Who bothers with speaking when you can just use telepathy? Who bothers with speaking when you can just use telepathy?

Unfortunately, dungeons are relatively straightforward and continually reuse previously seen elements; in fact, several levels are duplicate run-throughs of earlier dungeons. Much of the dungeon environment can be interacted with; characters can destroy just about anything. The fun part is ignoring doorways and bursting through walls. The unfun part is that health potions and other necessary items are hidden within objects; given a distinct dearth of supplies through many of the levels, players can expect to spend much time simply bashing their environment to pieces.

The difficulty level is severely unbalanced. Early portions of the game require exact and precise execution because health potions are not readily available. The game does allow players to regenerate health by standing still, but standing still for a few minutes every so often does not make for exciting gameplay. Towards the mid to endgame, X-Men Legends becomes pathetically easy; a GRSO soldier may be armed with a flamethrower, but such is no match for seven fireballs springing forth from Magma. And then the game throws a final curveball by making the final boss incredibly tough to kill without having leveled the "correct" skills throughout the game.

The camera also suffers from poor control; it is exceedingly frustrating to lose sight of the party when the camera gets stuck behind an object. Some of the environments are also hard to navigate in a visual sense; the Astral Plane has a number of spots where it is quite easy to accidentally fall off the edge.

Graphically speaking, X-Men Legends combines cel-shaded characters with rendered 3D backdrops to create a rather unique and memorable look. Environments, while repetitive, are well detailed, and the game features a number of unlockables centered on the graphical medium: comics, sketches, cinematics, etc.

Aurally, the game has both strong and weak spots. The voice acting for rendered sequences is superb, featuring the likes of Patrick Stewart, Steven Blum, and Cree Summer. Battle vocals suffer from repetitiveness, lack of variety, and sheer bad placement: the Brotherhood acolytes will often scream "Join us or die" but never actually offer the player a chance to join them.

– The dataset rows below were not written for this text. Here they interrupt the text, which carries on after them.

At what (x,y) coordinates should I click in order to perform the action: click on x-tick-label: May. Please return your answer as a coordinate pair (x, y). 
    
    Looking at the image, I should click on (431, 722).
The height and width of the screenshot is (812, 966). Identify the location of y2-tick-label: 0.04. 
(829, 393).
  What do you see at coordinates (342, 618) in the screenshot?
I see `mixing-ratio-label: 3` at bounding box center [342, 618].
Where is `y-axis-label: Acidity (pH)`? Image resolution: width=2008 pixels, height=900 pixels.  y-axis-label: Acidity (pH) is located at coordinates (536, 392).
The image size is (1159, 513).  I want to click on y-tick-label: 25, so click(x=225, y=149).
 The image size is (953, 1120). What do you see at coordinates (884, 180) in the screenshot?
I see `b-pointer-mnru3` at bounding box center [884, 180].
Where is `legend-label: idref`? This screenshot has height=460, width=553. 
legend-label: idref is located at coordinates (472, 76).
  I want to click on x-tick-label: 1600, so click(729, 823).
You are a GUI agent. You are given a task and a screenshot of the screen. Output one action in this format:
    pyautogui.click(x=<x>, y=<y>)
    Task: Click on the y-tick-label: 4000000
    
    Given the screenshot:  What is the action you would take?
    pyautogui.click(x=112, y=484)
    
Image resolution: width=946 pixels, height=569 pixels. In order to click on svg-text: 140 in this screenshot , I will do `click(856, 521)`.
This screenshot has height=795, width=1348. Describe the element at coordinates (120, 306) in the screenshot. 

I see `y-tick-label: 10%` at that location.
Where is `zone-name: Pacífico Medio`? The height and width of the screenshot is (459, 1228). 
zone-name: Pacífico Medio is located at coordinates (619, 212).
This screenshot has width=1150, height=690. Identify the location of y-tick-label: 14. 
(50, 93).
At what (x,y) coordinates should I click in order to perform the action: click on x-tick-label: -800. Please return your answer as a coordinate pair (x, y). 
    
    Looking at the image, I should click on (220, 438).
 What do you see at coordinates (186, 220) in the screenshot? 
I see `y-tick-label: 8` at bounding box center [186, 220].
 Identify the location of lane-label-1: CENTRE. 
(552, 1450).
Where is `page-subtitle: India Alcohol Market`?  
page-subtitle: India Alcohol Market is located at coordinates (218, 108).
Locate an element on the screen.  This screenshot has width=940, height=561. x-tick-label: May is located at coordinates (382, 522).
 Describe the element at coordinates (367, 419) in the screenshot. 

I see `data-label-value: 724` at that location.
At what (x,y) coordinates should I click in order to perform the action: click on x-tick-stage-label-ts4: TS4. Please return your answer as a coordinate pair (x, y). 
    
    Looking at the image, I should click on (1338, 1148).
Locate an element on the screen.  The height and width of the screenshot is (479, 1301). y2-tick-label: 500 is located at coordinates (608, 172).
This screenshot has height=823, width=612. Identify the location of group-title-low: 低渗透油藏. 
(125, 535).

Replayability is limited unless the player truly enjoys the battle system; X-Men Legends does not include a New Game+ option nor are there story branches or sidequests. Those in favor of Gauntlet-style multiplayer mayhem could easily enjoy romping through levels again and again. While not the best action RPG for the 128 bit generation, X-Men Legends offers a solid gaming experience that action RPGamers and X-Men enthusiasts should not miss.